The SVM based prediction model performed best for diarrhoeal diseases and lowest for meningitis/encephalitis (Table 3). SVM models could classify pneumonia, diarrhoeal diseases, malaria, meningitis/encephalitis, measles and FOUO with 91, 95, 90, 83, 97 and 87% precision respectively using the associated symptom data (Table 3).

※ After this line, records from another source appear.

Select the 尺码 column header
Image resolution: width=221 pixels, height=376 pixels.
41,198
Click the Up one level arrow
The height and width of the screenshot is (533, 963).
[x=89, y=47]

Table 3 Performance matrix of SVM models for six infectious diseases

The 10 most relevant symptoms for CoD prediction for each of the SVM-based prediction models were also extracted (S3 Fig) and this data concurs well with WHO manual for disease diagnosis [41,42,43, 46, 47]. The co-occurrence of these top 10 features of each of the six diseases was visualised using disease-symptom network plot (Fig. 3). Of 35 symptoms used for the ML-based disease model generation, 19 symptoms were critical for classification of the six diseases and five symptoms viz., fever, diarrhoea, breathing problem (breathprob), cough and vomiting were associated with all the six infectious diseases (Fig. 3). Six symptoms viz., abdominal pain /distention (abdompain), convulsion, fever chills, grunting, low birth weight (lbw) and rash were identified as important predictors specifically for a single disease (Fig. 3). For eg., rash was identified as one of the top predictors specifically for measles while grunting was an important predictor only for pneumonia.

Fig. 3
figure 3

Disease-symptom network of top 10 features obtained from SVM model. Green nodes represent symptoms and blue nodes represent diseases. The size of disease node is proportional to number of records corresponding to the disease in the dataset. Edge represents association between disease and symptom and its width is proportional to percentage of records positive for the symptom. The network was created using igraph R package [48]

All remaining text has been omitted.